I am trying to create an encoder - decoder network that converts a vector U (dim = 300) in one vector space to another V (dim = 300). The training data is the collection of vector pairs (u,v) such that they both represent the same object in different vector spaces. Typically, we would just ensure that the reconstructed vector (_v) and the original vector (v) have cosine similarity of 1.
Cos (v, _v) =1
However, I am trying to extend the criteria to ensure that the reconstructed vector _v has the same cosine similarity to other vectors Vj in the transformed vector space.
Essentially, I’m insisting not only that the reconstructed and the original vectors be parallel to each other but also that the reconstructed vector have the same alignment to other vectors in the same space.

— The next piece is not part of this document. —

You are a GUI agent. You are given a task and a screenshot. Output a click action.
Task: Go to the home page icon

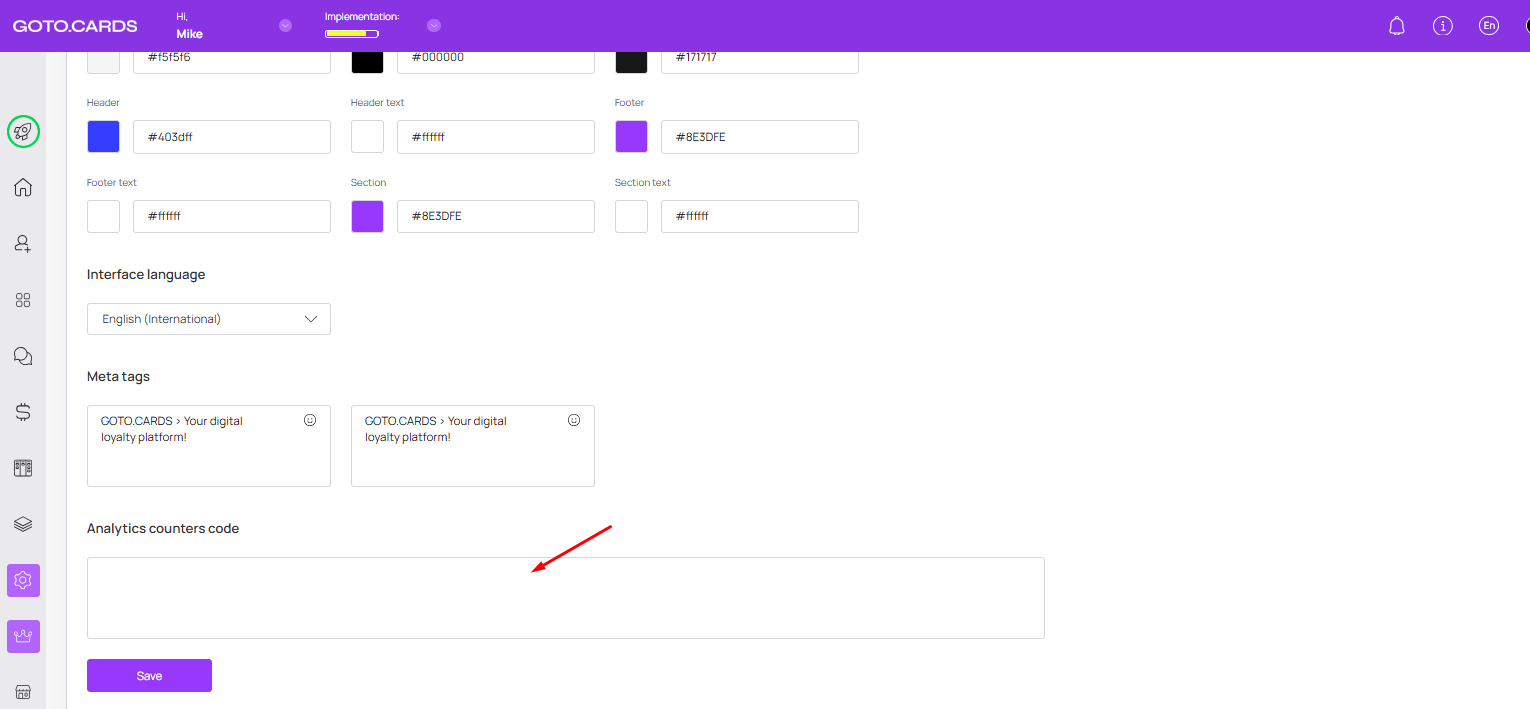coord(23,187)
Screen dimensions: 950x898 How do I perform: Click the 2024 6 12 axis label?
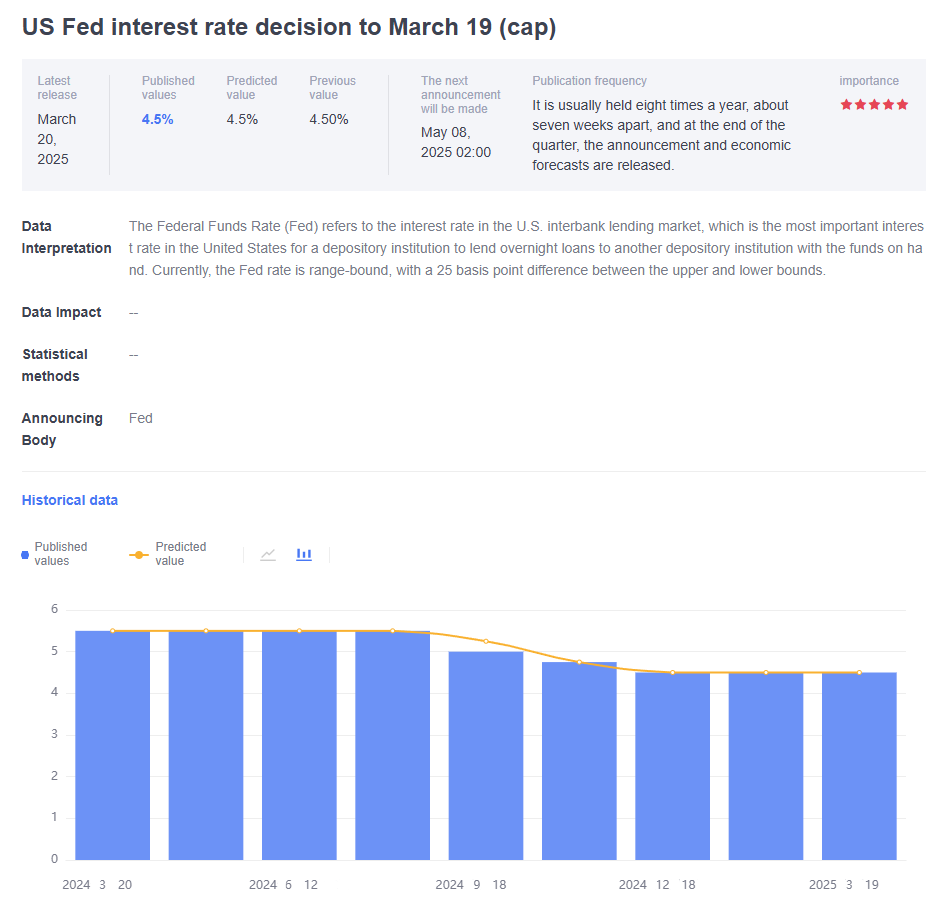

I am doing this by calculating the original cosine product between v and vj and the reconstructed cosine product between _v and vj and then optimizing this to zero.
loss_func = cos(v, vj) - cos(_v, vj)
This is repeated for many vectors vj for each vector v in a batch.
Here is the torch implementation of the loss function:
cosine_loss = torch.nn.CosineEmbeddingLoss(reduction='none')
def loss_fn(train_cog, train_y, train_r):
condition = torch.ones(train_y.shape[0]).to(device)
sim_sum = torch.sum(torch.abs(train_cog + cosine_loss(train_y, train_r, condition) -1))/train_y.shape[0]
return sim_sum
where train_y is a batch of 32 reconstructed vectors [32, 300] and train_r is the vector to be paired with the each of the vector in the training batch. so train_r is also [32, 300]
train_cog is the original cosine similarity between the original vector and each of the vectors in train_r. [32,1]
However, this program keeps running into a cuda illegal memory access error:
RuntimeError: CUDA error: an illegal memory access was encountered
CUDA kernel errors might be asynchronously reported at some other API call,so the stacktrace below might be incorrect.
For debugging consider passing CUDA_LAUNCH_BLOCKING=1.
Is there something wrong with what I am doing? Can anyone suggest modifications to the code or a better way of doing this?